• [Stored data entries]:

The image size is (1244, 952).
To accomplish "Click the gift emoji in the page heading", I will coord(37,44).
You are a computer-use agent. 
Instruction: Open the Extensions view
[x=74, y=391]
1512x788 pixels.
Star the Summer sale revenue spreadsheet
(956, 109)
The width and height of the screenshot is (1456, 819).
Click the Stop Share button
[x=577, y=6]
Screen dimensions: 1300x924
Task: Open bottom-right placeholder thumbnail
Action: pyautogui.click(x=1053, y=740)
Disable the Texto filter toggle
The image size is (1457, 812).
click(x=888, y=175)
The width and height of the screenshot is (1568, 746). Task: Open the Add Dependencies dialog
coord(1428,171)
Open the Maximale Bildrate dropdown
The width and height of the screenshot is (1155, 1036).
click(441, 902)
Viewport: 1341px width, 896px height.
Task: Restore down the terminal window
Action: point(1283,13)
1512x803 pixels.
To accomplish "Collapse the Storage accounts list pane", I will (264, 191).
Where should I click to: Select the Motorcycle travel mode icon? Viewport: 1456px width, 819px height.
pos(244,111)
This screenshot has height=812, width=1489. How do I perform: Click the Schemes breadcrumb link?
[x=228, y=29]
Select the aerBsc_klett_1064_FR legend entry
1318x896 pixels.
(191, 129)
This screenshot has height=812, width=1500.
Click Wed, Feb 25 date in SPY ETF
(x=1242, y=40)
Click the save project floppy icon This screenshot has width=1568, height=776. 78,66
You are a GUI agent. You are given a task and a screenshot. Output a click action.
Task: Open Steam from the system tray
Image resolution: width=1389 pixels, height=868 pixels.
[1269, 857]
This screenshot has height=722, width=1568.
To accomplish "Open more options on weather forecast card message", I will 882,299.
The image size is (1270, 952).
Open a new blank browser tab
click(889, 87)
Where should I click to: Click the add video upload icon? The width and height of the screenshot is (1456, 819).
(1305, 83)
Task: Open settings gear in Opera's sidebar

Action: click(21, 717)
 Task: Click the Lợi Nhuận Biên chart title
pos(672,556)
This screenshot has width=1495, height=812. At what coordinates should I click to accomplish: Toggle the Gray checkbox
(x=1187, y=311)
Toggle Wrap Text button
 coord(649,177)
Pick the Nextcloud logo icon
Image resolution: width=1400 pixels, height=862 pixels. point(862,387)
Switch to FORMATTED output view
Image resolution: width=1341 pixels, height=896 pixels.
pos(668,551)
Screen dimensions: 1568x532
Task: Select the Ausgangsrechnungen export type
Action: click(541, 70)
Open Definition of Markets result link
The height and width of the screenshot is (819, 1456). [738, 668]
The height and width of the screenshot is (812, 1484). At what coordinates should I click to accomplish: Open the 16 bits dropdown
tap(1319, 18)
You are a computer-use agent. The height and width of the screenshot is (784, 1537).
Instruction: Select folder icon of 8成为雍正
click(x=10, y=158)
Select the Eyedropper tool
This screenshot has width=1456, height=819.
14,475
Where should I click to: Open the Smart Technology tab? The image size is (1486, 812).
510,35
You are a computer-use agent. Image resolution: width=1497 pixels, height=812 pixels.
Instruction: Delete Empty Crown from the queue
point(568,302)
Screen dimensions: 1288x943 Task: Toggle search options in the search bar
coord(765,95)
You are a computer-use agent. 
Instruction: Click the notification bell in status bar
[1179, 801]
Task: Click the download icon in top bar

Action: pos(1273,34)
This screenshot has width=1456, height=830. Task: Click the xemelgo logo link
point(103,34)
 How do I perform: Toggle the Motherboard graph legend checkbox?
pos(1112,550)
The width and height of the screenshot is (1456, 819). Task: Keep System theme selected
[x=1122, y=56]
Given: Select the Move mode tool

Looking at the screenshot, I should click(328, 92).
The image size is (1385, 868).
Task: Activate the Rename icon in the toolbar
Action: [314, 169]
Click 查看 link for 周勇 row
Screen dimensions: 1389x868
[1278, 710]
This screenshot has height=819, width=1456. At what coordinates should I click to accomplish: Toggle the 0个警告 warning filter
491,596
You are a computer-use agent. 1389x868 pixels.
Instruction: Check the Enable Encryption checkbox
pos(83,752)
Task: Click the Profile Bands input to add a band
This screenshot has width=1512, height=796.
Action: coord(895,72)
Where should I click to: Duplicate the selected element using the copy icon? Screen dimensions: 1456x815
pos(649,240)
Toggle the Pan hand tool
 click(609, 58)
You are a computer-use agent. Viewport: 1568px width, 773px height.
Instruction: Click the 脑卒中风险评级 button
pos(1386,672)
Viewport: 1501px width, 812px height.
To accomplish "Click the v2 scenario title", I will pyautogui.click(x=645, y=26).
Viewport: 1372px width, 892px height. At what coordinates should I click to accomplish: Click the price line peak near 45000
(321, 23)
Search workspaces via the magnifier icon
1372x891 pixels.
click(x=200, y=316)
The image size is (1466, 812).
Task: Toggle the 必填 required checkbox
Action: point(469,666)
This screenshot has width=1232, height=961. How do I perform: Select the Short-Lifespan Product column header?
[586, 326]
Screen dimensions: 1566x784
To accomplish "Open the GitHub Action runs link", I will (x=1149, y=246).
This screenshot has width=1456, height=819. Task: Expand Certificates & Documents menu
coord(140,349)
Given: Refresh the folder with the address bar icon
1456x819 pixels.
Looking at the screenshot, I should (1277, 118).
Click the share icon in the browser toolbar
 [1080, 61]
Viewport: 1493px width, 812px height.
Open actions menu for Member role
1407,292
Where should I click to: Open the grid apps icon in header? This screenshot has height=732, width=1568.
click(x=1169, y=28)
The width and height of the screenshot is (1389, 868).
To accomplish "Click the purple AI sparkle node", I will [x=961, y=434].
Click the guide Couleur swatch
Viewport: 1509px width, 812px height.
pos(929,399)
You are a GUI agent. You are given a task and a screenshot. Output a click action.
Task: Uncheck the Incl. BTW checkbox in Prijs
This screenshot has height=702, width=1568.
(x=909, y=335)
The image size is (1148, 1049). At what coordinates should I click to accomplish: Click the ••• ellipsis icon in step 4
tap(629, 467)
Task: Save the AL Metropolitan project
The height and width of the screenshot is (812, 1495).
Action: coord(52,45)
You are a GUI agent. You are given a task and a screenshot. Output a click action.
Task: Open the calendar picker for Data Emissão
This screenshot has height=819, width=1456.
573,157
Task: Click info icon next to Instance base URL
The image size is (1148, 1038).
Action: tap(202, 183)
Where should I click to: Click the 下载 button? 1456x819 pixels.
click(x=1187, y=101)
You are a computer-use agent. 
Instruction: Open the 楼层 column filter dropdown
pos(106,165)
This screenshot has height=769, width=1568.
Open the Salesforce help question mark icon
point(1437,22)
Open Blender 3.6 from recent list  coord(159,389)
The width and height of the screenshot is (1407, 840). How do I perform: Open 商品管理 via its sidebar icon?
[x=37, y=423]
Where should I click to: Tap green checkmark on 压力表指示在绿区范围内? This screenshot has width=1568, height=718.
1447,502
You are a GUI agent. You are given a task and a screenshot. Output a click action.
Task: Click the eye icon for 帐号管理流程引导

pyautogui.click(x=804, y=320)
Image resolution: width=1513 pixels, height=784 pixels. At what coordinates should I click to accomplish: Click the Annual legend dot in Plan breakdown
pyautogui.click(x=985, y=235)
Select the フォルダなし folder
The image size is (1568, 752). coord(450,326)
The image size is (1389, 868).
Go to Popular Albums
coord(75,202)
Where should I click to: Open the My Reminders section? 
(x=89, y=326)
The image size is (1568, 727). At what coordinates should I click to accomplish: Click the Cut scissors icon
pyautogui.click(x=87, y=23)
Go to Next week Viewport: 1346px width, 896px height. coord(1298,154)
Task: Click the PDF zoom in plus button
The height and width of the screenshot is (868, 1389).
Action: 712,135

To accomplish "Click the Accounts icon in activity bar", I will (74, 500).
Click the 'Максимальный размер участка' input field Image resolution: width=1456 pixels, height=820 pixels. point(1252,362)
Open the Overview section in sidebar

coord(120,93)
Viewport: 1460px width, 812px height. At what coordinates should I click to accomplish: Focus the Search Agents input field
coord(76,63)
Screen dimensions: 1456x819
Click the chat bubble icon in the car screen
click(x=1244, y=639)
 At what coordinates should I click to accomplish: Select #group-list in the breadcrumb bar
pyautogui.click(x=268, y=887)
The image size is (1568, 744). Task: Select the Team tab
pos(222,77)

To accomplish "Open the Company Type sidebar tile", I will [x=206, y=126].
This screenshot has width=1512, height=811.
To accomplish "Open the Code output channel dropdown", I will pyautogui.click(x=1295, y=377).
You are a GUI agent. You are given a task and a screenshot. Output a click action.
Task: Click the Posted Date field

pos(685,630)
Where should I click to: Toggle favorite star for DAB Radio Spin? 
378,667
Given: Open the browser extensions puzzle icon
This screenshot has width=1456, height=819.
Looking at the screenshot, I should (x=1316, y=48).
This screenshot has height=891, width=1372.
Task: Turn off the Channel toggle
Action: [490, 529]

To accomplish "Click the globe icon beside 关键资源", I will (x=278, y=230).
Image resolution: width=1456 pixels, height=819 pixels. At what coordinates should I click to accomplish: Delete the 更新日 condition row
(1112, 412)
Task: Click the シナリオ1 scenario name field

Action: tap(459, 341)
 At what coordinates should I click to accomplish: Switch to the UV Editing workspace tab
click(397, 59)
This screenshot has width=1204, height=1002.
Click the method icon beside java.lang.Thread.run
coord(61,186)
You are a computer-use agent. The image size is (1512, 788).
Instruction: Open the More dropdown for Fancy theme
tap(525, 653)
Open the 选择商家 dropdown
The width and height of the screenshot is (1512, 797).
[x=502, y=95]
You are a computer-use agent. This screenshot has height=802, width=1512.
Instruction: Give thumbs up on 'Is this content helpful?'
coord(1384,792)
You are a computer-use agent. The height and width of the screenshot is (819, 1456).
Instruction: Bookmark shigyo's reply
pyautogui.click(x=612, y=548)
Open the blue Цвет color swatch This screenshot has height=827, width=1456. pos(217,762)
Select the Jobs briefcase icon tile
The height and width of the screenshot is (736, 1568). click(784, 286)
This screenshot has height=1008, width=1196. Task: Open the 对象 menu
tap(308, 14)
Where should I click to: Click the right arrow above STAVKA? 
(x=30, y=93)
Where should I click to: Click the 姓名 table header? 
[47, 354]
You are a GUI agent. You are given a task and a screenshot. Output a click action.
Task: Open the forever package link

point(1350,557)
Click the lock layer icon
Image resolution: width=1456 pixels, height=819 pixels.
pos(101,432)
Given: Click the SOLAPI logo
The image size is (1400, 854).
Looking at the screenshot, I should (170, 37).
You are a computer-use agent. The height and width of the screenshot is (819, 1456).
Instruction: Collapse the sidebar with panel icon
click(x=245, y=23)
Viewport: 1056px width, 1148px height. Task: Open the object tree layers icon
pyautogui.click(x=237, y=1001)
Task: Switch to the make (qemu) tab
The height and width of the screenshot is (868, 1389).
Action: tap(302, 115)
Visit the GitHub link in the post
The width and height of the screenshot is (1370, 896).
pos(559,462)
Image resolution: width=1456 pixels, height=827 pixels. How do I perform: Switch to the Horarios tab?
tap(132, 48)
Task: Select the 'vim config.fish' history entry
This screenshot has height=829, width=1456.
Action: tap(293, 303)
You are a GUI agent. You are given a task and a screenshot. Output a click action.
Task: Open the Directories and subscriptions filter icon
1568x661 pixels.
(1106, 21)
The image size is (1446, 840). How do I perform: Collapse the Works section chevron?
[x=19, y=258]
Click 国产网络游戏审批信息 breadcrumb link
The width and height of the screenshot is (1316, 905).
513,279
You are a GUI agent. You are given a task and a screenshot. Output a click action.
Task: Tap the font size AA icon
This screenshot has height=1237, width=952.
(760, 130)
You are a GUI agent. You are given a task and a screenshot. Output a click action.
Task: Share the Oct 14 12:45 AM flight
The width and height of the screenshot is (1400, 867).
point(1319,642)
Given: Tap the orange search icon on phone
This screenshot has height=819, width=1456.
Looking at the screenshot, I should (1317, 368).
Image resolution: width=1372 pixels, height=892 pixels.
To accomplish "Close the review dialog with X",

• [Task statement]:
What you return must be an exact retyping of the lines above starting at the line with "This screenshot has width=1456, height=830." and ending at the line with "Viewport: 1501px width, 812px height.", and nothing besides.

• [Answer area]:
This screenshot has width=1456, height=830. Task: Click the xemelgo logo link
point(103,34)
 How do I perform: Toggle the Motherboard graph legend checkbox?
pos(1112,550)
The width and height of the screenshot is (1456, 819). Task: Keep System theme selected
[x=1122, y=56]
Given: Select the Move mode tool

Looking at the screenshot, I should click(328, 92).
The image size is (1385, 868).
Task: Activate the Rename icon in the toolbar
Action: [314, 169]
Click 查看 link for 周勇 row
Screen dimensions: 1389x868
[1278, 710]
This screenshot has height=819, width=1456. At what coordinates should I click to accomplish: Toggle the 0个警告 warning filter
491,596
You are a computer-use agent. 1389x868 pixels.
Instruction: Check the Enable Encryption checkbox
pos(83,752)
Task: Click the Profile Bands input to add a band
This screenshot has width=1512, height=796.
Action: coord(895,72)
Where should I click to: Duplicate the selected element using the copy icon? Screen dimensions: 1456x815
pos(649,240)
Toggle the Pan hand tool
 click(609, 58)
You are a computer-use agent. Viewport: 1568px width, 773px height.
Instruction: Click the 脑卒中风险评级 button
pos(1386,672)
Viewport: 1501px width, 812px height.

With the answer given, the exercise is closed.